# Your goal:
Take the lines from the one containing "Where should I click to: Click predecessor" through the end of the material and write them out exactly, omitting pictures.

☆ ☆ ☆

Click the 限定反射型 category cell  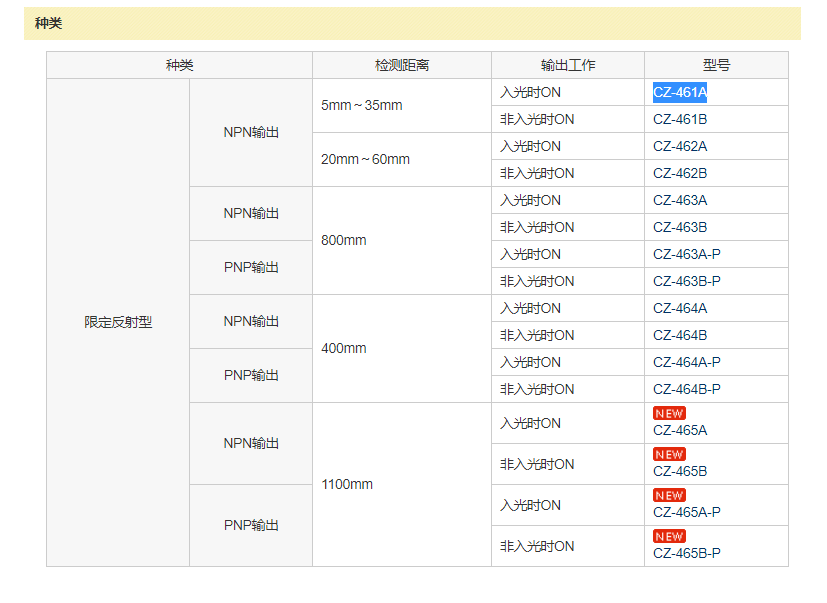pos(118,322)
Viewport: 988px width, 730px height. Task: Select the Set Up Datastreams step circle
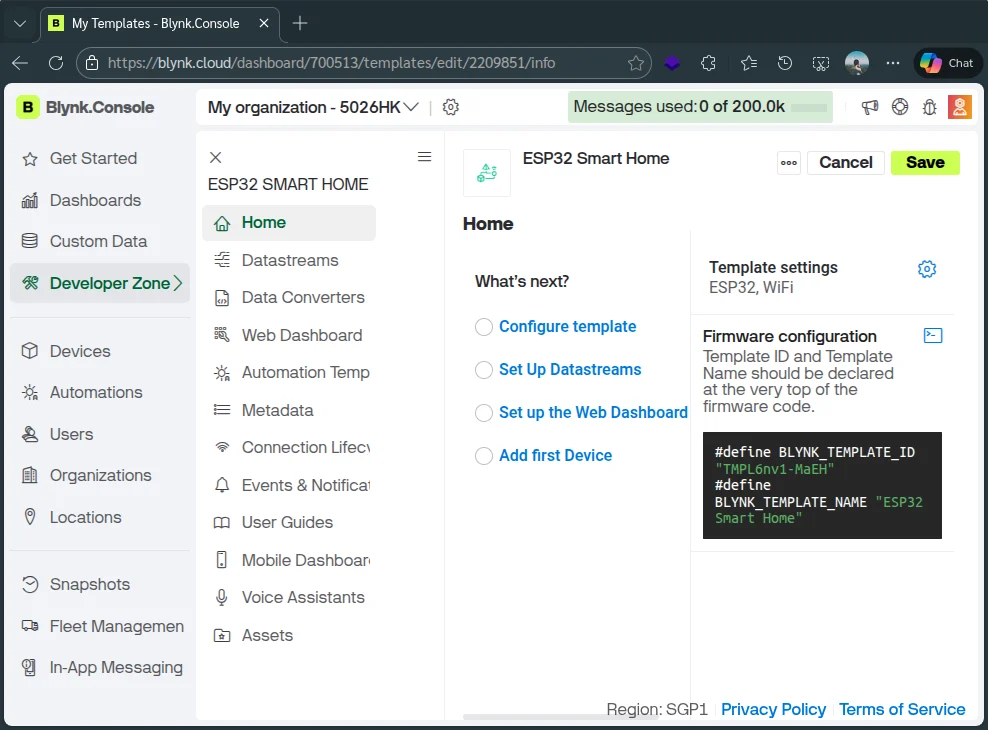[484, 370]
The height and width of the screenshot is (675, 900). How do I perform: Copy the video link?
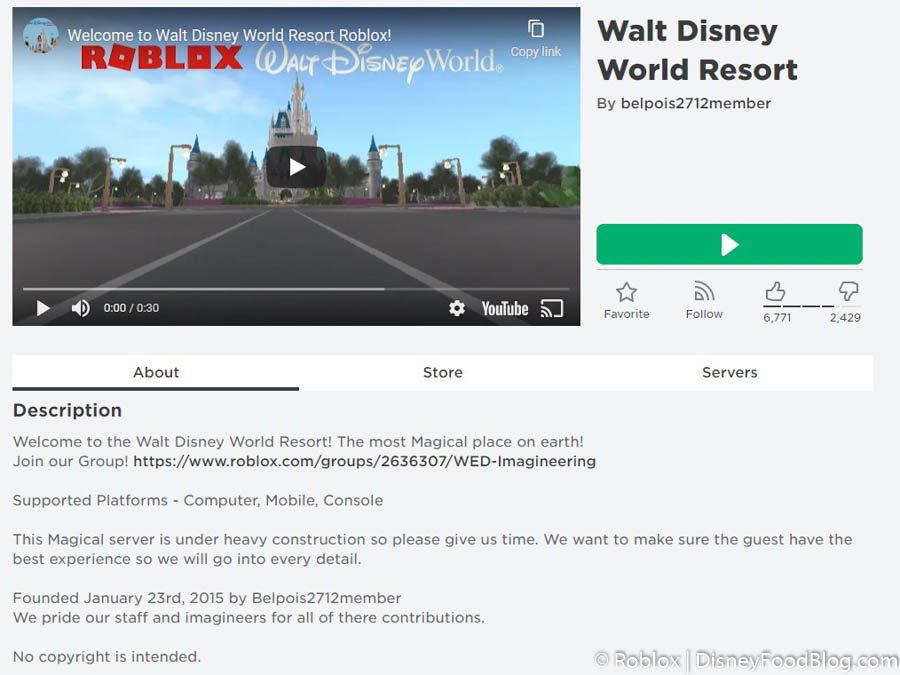click(536, 37)
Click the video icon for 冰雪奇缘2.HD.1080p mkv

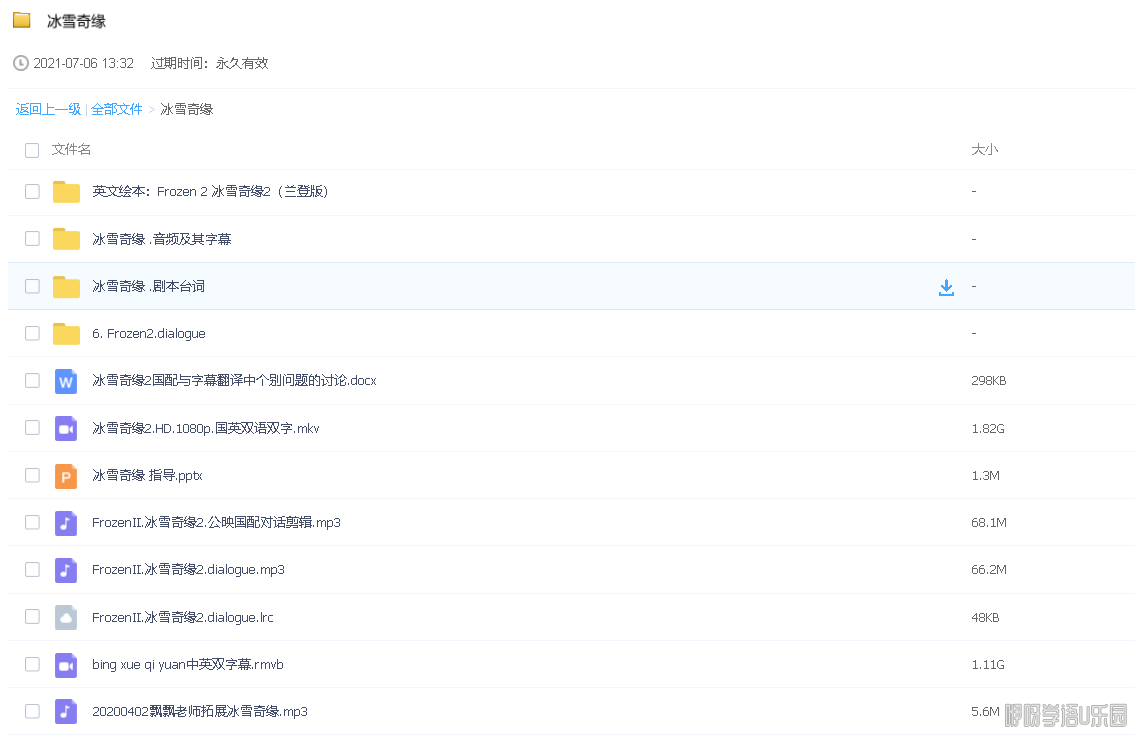coord(66,428)
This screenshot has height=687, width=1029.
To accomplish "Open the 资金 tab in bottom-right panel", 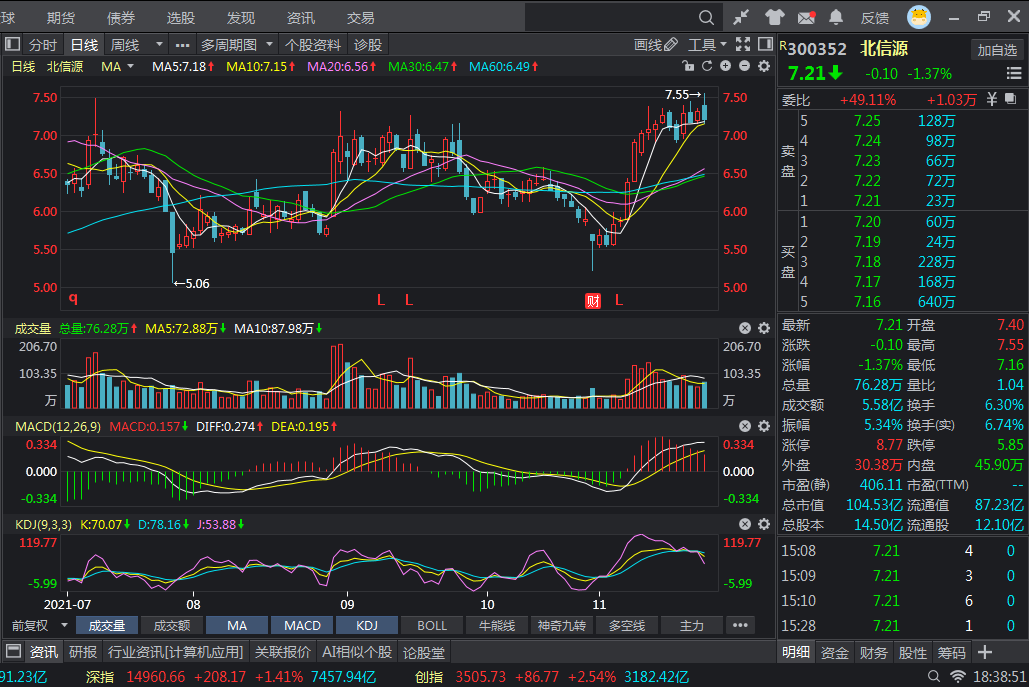I will (x=834, y=653).
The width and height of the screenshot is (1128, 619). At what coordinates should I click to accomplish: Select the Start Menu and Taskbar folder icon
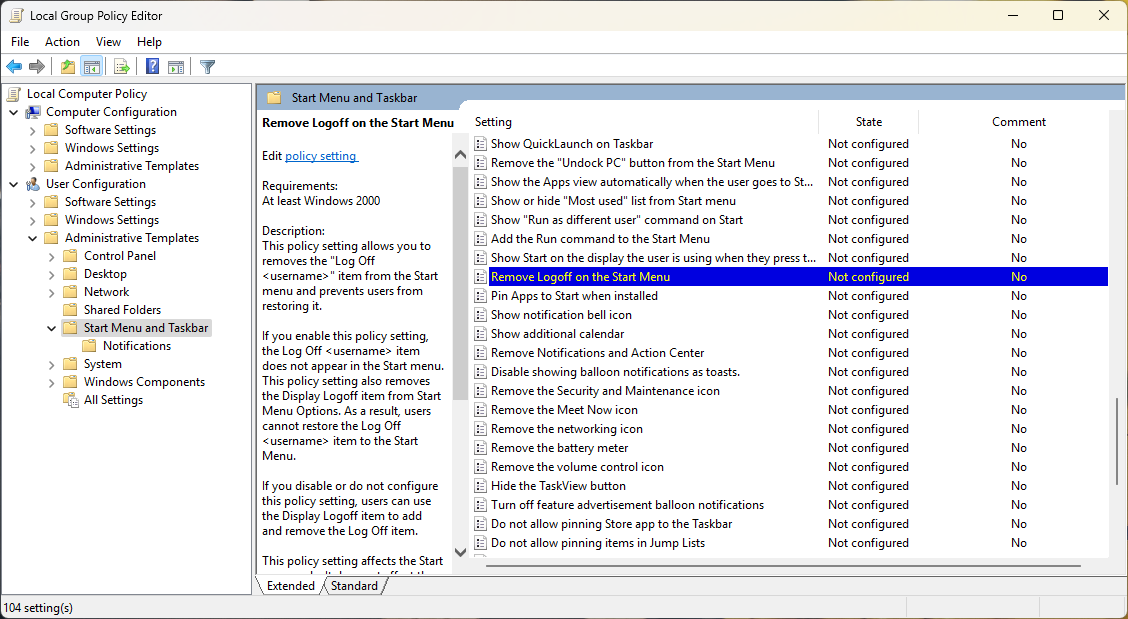click(x=71, y=327)
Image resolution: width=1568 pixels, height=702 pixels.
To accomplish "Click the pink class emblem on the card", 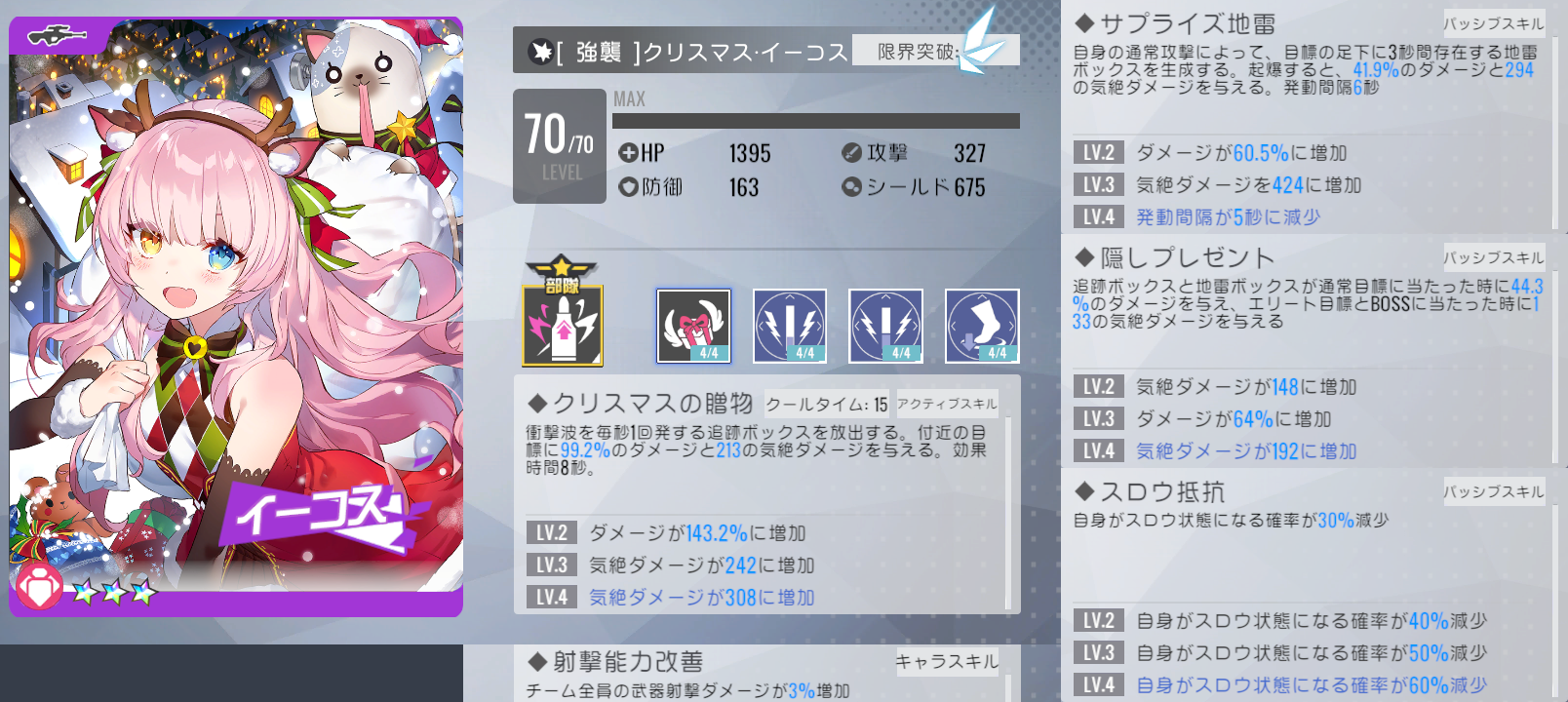I will [x=40, y=588].
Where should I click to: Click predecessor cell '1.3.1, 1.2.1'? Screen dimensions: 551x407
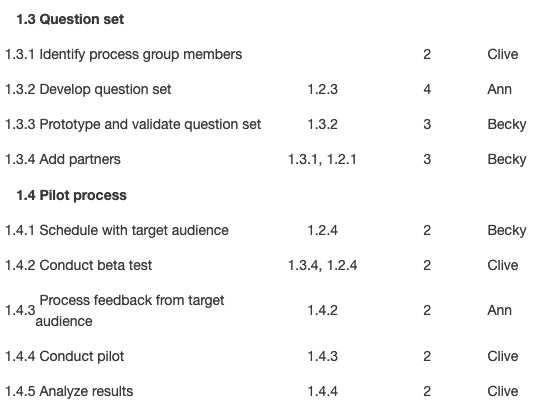(x=322, y=160)
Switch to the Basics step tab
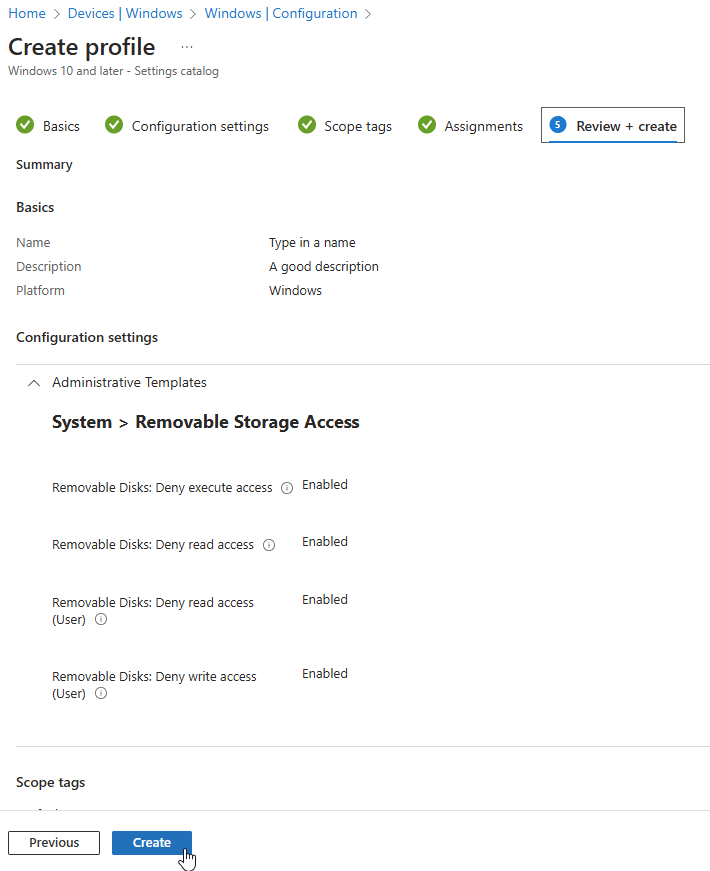Viewport: 710px width, 871px height. point(60,125)
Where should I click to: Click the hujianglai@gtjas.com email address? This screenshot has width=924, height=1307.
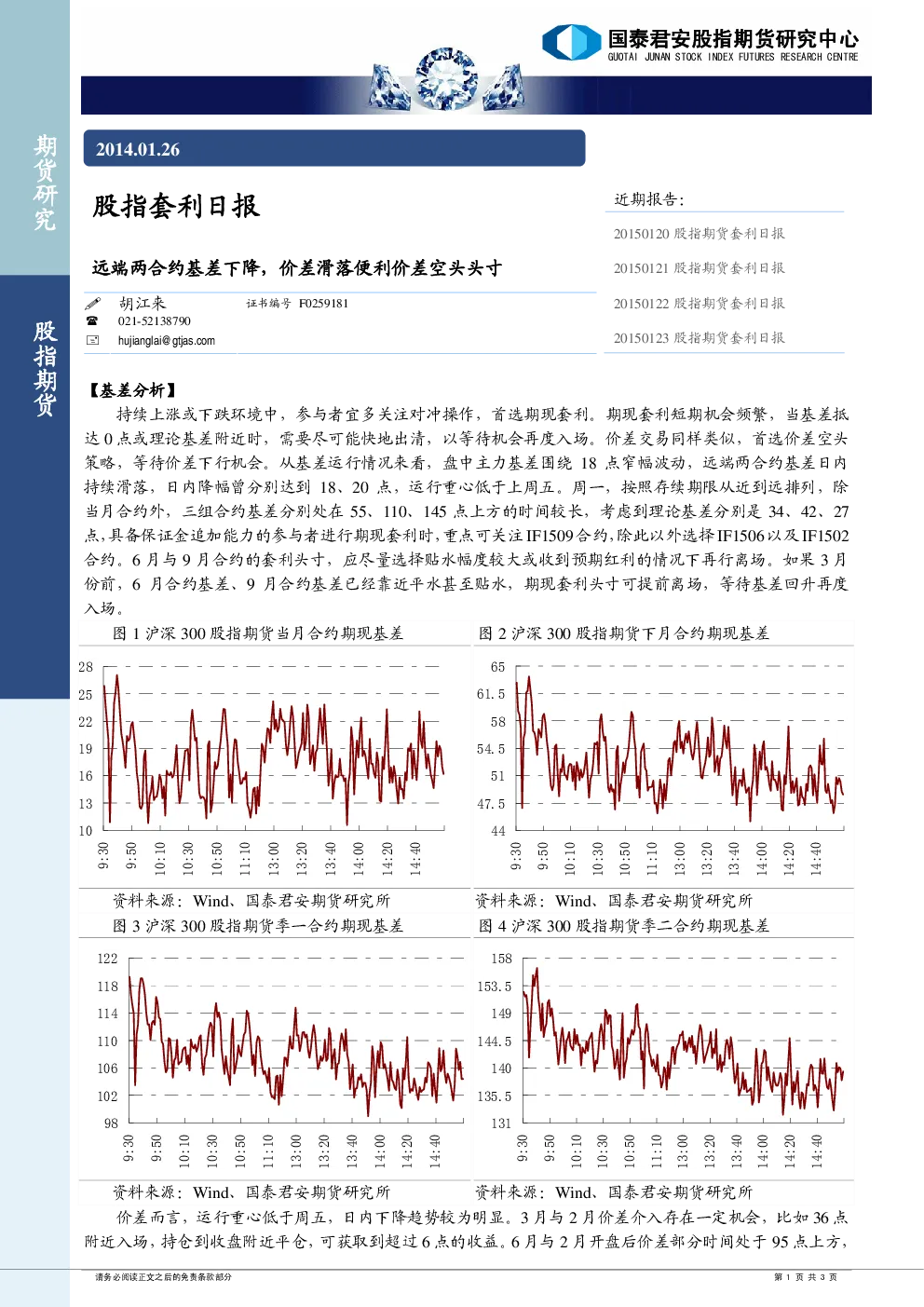pyautogui.click(x=166, y=341)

☆ ☆ ☆

# Answer space:
Where should I click to: Click predecessor cell '1.3.1, 1.2.1'? Screen dimensions: 551x407
(x=322, y=160)
Switch to the Basics step tab
Viewport: 710px width, 871px height. point(60,125)
Where should I click to: Click the hujianglai@gtjas.com email address? This screenshot has width=924, height=1307.
pyautogui.click(x=166, y=341)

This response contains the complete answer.